The fact that US President Donald Trump’s pro-growth agenda has failed to take off, with ambitious tax reform and infrastructure spending policies nowhere near ratification, appears to be weighing on US inflation expectations.
GBP/USD Forecast: Will the Pound Push Beyond 2-Month Highs this Week?
Going into this week’s session, the big question is whether Sterling’s recent strength versus the US Dollar is sustainable.
And, considering that GBP/USD has only managed to hold above the current level for more than two days once since Brexit, it’s entirely likely that profit-taking will take GBP/USD lower over the coming days and weeks.
A lot will depend on the outcome of this week’s crunch Brexit talks.
The UK government has been given until 4th December to make ‘sufficient progress’ on issues such as Britain’s divorce bill, the Irish border and the rights of EU citizens in order for Brexit negotiations to move on to future trade.
If Britain manages to satisfy EU demands on these key issues by next Monday then demand for Sterling could be bolstered by hopes of a transitional Brexit deal. However, if the EU is not satisfied with the UK government’s proposals, GBP/USD will likely plunge.

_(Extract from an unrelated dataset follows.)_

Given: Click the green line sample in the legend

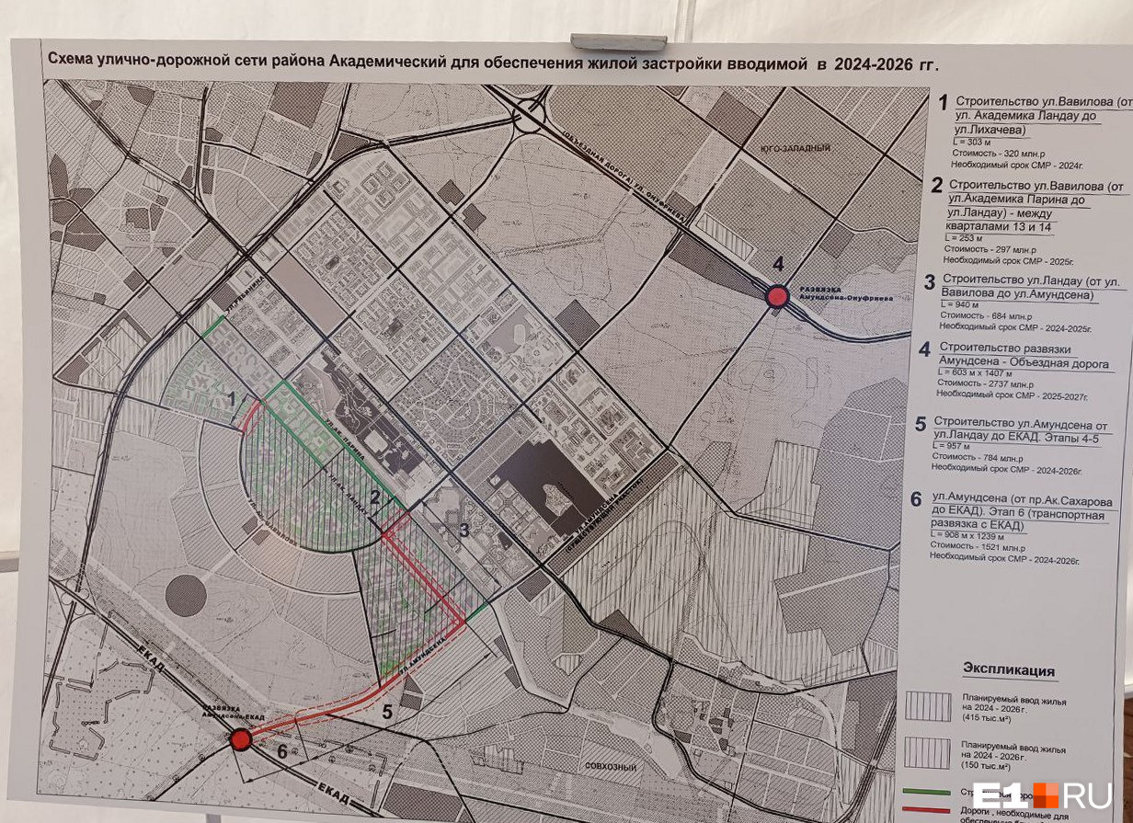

Data points to look out for include the US third quarter GDP report, which is tipped to show growth of 3.2%, and the UK manufacturing PMI, which is expected to see output rise minimally from 56.3 to 56.5. However, barring any big surprises, the data will probably take a backseat to Brexit developments.
Data Affecting the GBP/USD Forecast This Week
28th November USD Consumer Confidence Index (NOV)
29th November USD Gross Domestic Product Annualized (QoQ) (3Q S)
29th November USD Yellen Appears before Joint Economic Committee of Congress
30th November USD PCE Core (YoY) (OCT)
1st December GBP Markit UK PMI Manufacturing s.a. (NOV)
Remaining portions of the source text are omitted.